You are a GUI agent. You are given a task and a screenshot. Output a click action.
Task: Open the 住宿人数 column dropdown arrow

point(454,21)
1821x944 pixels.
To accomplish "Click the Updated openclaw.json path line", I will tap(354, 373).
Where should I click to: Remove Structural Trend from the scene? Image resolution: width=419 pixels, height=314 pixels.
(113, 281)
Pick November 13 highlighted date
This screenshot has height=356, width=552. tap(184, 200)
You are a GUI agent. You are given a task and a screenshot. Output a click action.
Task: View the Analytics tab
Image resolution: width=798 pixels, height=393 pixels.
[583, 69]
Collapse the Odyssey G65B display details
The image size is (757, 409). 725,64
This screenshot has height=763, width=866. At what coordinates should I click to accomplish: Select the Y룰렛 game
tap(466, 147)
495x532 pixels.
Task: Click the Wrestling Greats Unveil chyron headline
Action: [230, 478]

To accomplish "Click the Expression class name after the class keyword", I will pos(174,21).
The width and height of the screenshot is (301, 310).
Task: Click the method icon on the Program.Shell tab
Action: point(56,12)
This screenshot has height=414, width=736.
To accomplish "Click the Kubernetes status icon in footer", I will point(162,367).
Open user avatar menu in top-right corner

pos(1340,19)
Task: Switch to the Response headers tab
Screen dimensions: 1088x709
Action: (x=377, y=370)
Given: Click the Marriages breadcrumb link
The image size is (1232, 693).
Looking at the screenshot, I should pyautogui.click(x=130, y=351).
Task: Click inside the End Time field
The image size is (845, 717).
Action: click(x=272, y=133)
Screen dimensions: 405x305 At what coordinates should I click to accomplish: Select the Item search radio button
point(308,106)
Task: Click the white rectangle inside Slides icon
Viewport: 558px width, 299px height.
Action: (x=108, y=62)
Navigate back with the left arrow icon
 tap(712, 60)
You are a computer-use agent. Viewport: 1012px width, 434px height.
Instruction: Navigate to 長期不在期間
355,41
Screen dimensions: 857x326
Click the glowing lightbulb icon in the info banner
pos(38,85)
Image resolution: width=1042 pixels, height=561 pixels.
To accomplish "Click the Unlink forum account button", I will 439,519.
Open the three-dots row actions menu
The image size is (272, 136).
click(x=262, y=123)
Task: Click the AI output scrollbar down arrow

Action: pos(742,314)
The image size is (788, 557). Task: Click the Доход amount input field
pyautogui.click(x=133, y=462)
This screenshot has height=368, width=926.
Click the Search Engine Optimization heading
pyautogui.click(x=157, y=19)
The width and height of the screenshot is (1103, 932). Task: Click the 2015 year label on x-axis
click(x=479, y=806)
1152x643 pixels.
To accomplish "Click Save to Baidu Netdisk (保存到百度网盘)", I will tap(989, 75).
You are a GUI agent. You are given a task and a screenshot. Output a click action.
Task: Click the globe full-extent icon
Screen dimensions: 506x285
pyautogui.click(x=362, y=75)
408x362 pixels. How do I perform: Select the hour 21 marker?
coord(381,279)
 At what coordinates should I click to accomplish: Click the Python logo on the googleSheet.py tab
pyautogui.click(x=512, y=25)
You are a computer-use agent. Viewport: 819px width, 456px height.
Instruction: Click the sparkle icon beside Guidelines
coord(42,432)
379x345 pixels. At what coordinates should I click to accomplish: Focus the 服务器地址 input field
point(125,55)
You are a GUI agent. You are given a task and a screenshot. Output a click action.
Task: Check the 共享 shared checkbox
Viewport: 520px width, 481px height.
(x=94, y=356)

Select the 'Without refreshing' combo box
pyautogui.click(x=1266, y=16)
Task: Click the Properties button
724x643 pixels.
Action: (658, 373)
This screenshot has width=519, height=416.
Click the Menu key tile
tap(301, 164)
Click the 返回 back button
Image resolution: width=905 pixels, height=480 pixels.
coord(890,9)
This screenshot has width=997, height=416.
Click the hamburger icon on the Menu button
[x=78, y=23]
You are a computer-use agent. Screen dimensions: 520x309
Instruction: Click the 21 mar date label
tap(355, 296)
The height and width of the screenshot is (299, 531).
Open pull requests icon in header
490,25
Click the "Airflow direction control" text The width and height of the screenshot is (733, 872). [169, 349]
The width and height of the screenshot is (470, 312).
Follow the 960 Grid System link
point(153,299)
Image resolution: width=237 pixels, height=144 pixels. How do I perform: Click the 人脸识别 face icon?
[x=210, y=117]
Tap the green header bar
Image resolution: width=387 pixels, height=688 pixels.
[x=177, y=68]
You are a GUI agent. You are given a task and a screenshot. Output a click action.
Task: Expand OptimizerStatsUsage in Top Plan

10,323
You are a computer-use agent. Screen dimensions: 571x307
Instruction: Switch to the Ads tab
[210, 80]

.....

What to do: Transcribe the listing from start to finish, exactly as given.

Expected output:
You are a GUI agent. You are given a task and a screenshot. Output a click action.
Task: Open the 住宿人数 column dropdown arrow

point(454,21)
1821x944 pixels.
To accomplish "Click the Updated openclaw.json path line", I will tap(354, 373).
Where should I click to: Remove Structural Trend from the scene? Image resolution: width=419 pixels, height=314 pixels.
(113, 281)
Pick November 13 highlighted date
This screenshot has height=356, width=552. tap(184, 200)
You are a GUI agent. You are given a task and a screenshot. Output a click action.
Task: View the Analytics tab
Image resolution: width=798 pixels, height=393 pixels.
[583, 69]
Collapse the Odyssey G65B display details
The image size is (757, 409). 725,64
This screenshot has height=763, width=866. At what coordinates should I click to accomplish: Select the Y룰렛 game
tap(466, 147)
495x532 pixels.
Task: Click the Wrestling Greats Unveil chyron headline
Action: [230, 478]

To accomplish "Click the Expression class name after the class keyword", I will pos(174,21).
The width and height of the screenshot is (301, 310).
Task: Click the method icon on the Program.Shell tab
Action: point(56,12)
This screenshot has height=414, width=736.
To accomplish "Click the Kubernetes status icon in footer", I will point(162,367).
Open user avatar menu in top-right corner

pos(1340,19)
Task: Switch to the Response headers tab
Screen dimensions: 1088x709
Action: (x=377, y=370)
Given: Click the Marriages breadcrumb link
The image size is (1232, 693).
Looking at the screenshot, I should pyautogui.click(x=130, y=351).
Task: Click inside the End Time field
The image size is (845, 717).
Action: click(x=272, y=133)
Screen dimensions: 405x305 At what coordinates should I click to accomplish: Select the Item search radio button
point(308,106)
Task: Click the white rectangle inside Slides icon
Viewport: 558px width, 299px height.
Action: (x=108, y=62)
Navigate back with the left arrow icon
 tap(712, 60)
You are a computer-use agent. Viewport: 1012px width, 434px height.
Instruction: Navigate to 長期不在期間
355,41
Screen dimensions: 857x326
Click the glowing lightbulb icon in the info banner
pos(38,85)
Image resolution: width=1042 pixels, height=561 pixels.
To accomplish "Click the Unlink forum account button", I will 439,519.
Open the three-dots row actions menu
The image size is (272, 136).
click(x=262, y=123)
Task: Click the AI output scrollbar down arrow

Action: pos(742,314)
The image size is (788, 557). Task: Click the Доход amount input field
pyautogui.click(x=133, y=462)
This screenshot has height=368, width=926.
Click the Search Engine Optimization heading
pyautogui.click(x=157, y=19)
The width and height of the screenshot is (1103, 932). Task: Click the 2015 year label on x-axis
click(x=479, y=806)
1152x643 pixels.
To accomplish "Click Save to Baidu Netdisk (保存到百度网盘)", I will tap(989, 75).
You are a GUI agent. You are given a task and a screenshot. Output a click action.
Task: Click the globe full-extent icon
Screen dimensions: 506x285
pyautogui.click(x=362, y=75)
408x362 pixels. How do I perform: Select the hour 21 marker?
coord(381,279)
 At what coordinates should I click to accomplish: Click the Python logo on the googleSheet.py tab
pyautogui.click(x=512, y=25)
You are a computer-use agent. Viewport: 819px width, 456px height.
Instruction: Click the sparkle icon beside Guidelines
coord(42,432)
379x345 pixels. At what coordinates should I click to accomplish: Focus the 服务器地址 input field
point(125,55)
You are a GUI agent. You are given a task and a screenshot. Output a click action.
Task: Check the 共享 shared checkbox
Viewport: 520px width, 481px height.
(x=94, y=356)

Select the 'Without refreshing' combo box
pyautogui.click(x=1266, y=16)
Task: Click the Properties button
724x643 pixels.
Action: (658, 373)
This screenshot has width=519, height=416.
Click the Menu key tile
tap(301, 164)
Click the 返回 back button
Image resolution: width=905 pixels, height=480 pixels.
coord(890,9)
This screenshot has width=997, height=416.
Click the hamburger icon on the Menu button
[x=78, y=23]
You are a computer-use agent. Screen dimensions: 520x309
Instruction: Click the 21 mar date label
tap(355, 296)
The height and width of the screenshot is (299, 531).
Open pull requests icon in header
490,25
Click the "Airflow direction control" text The width and height of the screenshot is (733, 872). [169, 349]
The width and height of the screenshot is (470, 312).
Follow the 960 Grid System link
point(153,299)
Image resolution: width=237 pixels, height=144 pixels. How do I perform: Click the 人脸识别 face icon?
[x=210, y=117]
Tap the green header bar
Image resolution: width=387 pixels, height=688 pixels.
[x=177, y=68]
You are a GUI agent. You are given a task and a screenshot. Output a click action.
Task: Expand OptimizerStatsUsage in Top Plan

10,323
You are a computer-use agent. Screen dimensions: 571x307
Instruction: Switch to the Ads tab
[210, 80]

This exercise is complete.